One could see how the same idea could be applied to a film about the current war in Iraq, where Mr. Benigni has set “The Tiger and the Snow.” After all, victims, whether of Saddam Hussein’s long and merciless reign or of America’s defective attempt to liberate his soon-to-be former country, abound. But here the filmmaker has cast himself as an outsider, leaving the fragile sense of courage under fire that propelled “Life Is Beautiful” to crumble around him like so many of the buildings that populate the Baghdad of his vision.
Mr. Benigni plays Attilio de Giovanni, a divorced poetry professor madly in love with a writer named Vittoria (Nicoletta Braschi, who literally performs most of her role with her eyes closed), about whom he has the same dream every night. Attilio, like so many of Mr. Benigni’s past characters, skips and jokes through life with the joyful twitchiness of a child, shamelessly wooing the luscious Vittoria at every opportunity. When Vittoria travels to Iraq on the eve of the American invasion to interview the subject of her next book, an exiled Iraqi poet named Fuad (a typically stoic and brooding Jean Reno), she is severely injured in an explosion and is expected to die. Attilio, unable to envision a world without his love, poses as a surgeon and scams a ride to Baghdad that very night with the Red Cross in an effort to nurse Vittoria back to health. When he is informed that the hospital is without the necessary drugs and supplies to help her, Attilio sets about doing everything he can to save her, cooking up medicines on the advice of an wise old apothecary, buying an oxygen tank off some looters, even bringing a fly swatter back to Vittoria’s dingy hospital room to fight off the pests that fill the air (“We have found our weapon of mass destruction!” he tells her).

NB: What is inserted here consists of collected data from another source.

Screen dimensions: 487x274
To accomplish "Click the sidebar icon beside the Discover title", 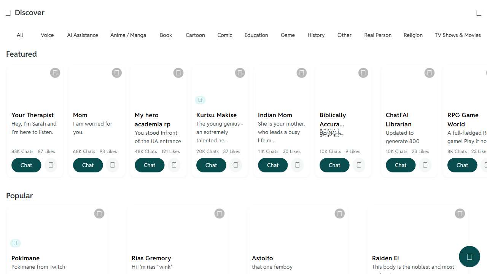I will (8, 13).
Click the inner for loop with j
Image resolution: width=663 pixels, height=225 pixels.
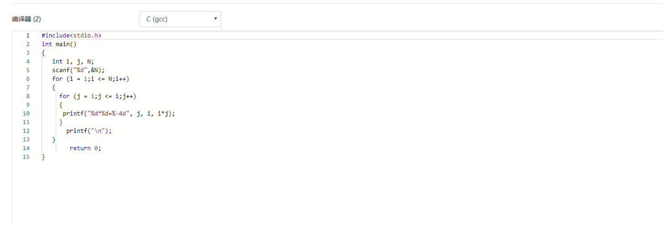pos(98,96)
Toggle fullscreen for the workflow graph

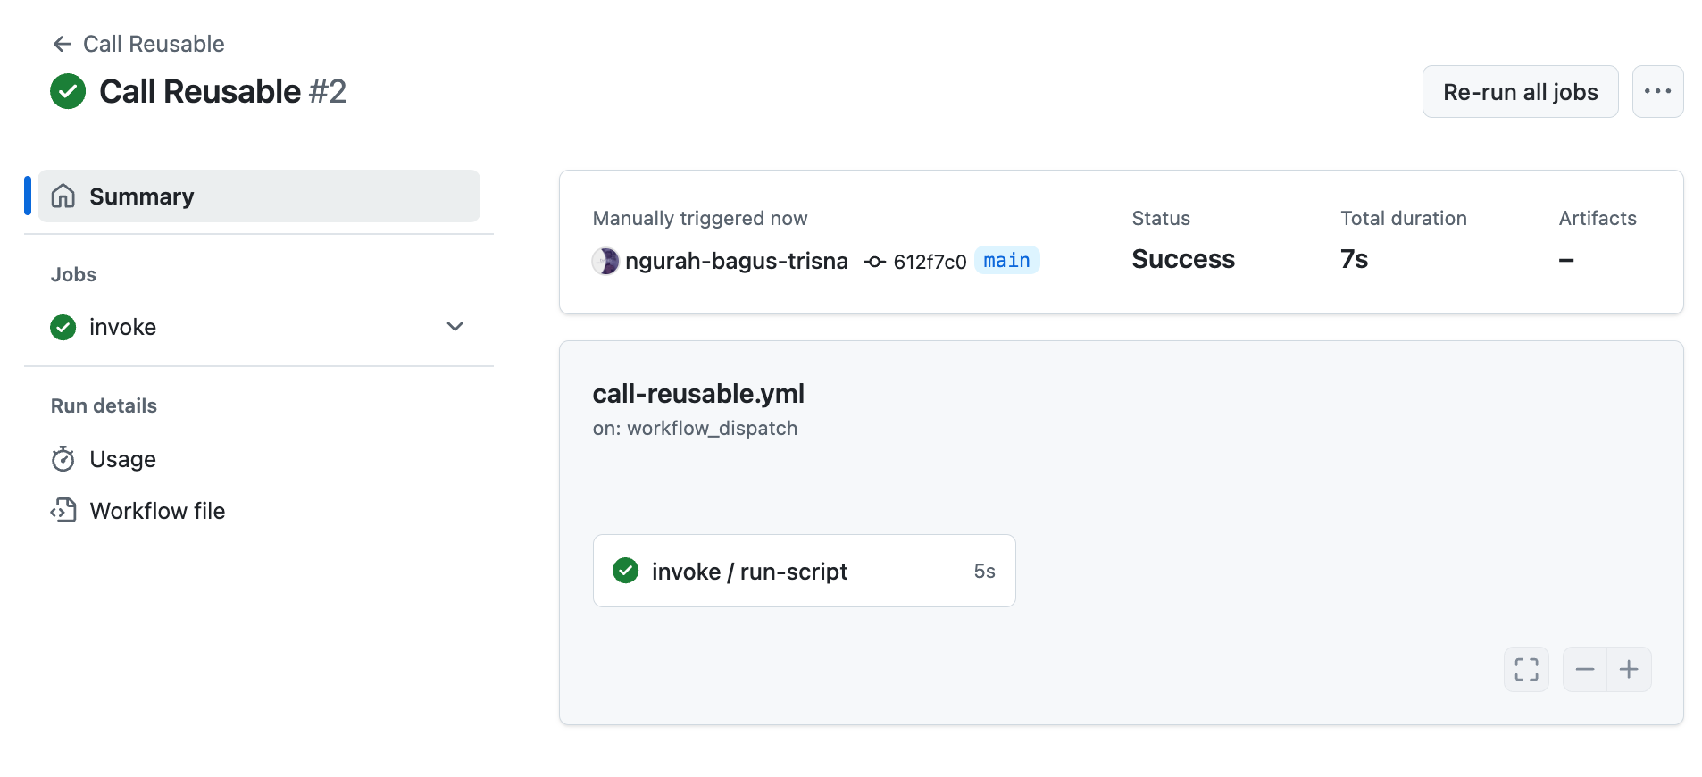click(x=1526, y=669)
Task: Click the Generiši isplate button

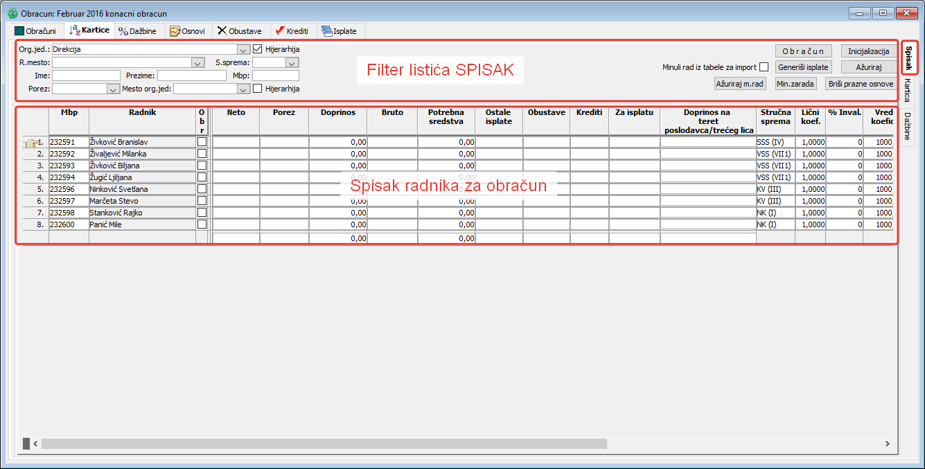Action: pos(803,67)
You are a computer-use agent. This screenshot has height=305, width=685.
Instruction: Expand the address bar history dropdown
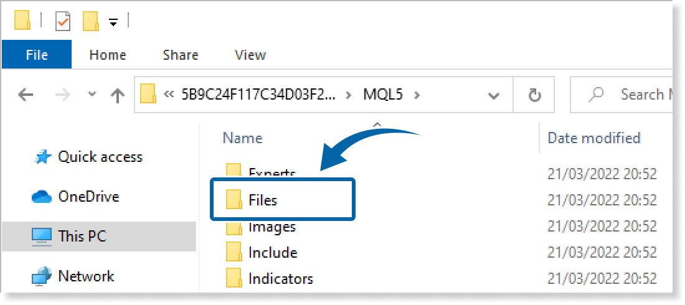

As he stumbles through the barren and pockmarked landscapes of Iraq, Attilio is like a neutral state all his own, finding as many confusions and misconceptions with the polite locals as with the jittery American soldiers he encounters; whenever he finds a bit of trouble, he repeatedly (and hilariously) shouts,”I am Italian!”His battle to save a single life amid the madness provides the story a central nobility, and it is no doubt meant to extend to the larger idea that Vittoria’s waning life force parallels that of the Iraqi people as a whole — indeed, of everyone trapped in this awful war.
But it is that same single-minded devotion to his love that undermines the heart of “The Tiger and the Snow.” Attilio’s near obliviousness to the chaos around him, to the suffering in the streets, seems to morph into virtual indifference. Were a better script guiding the character, it could be to the film’s credit that the politics and motives of the Iraq war are left to the outermost margins, leaving only a human story at its center. Instead, one gets the feeling that, though Attilio probably believes his desperate struggle is the tragic result of an untenable war, if he could somehow save Vittoria at the expense of any number of Iraqi lives and get back home to Italy with her in his arms, he’d do it in a heartbeat.
Meanwhile, Fuad’s life-and-death struggle with his conscience and identity as an Iraqi in his own time of ferocious upheaval is offered only the scraps from Mr. Benigni’s script. When Fuad’s involvement in the story comes to its end, it can be taken either as a melodramatic political inference or simply a painful bump in the road for Attilio, who has his own story to resolve.
Is that romance or callousness? As the final frames arrive, we are meant to believe the former. But as the birds sing and the sun pours down on an idyllic courtyard in Rome, the bombs are exploding and killing scores more in Iraq, far, far away.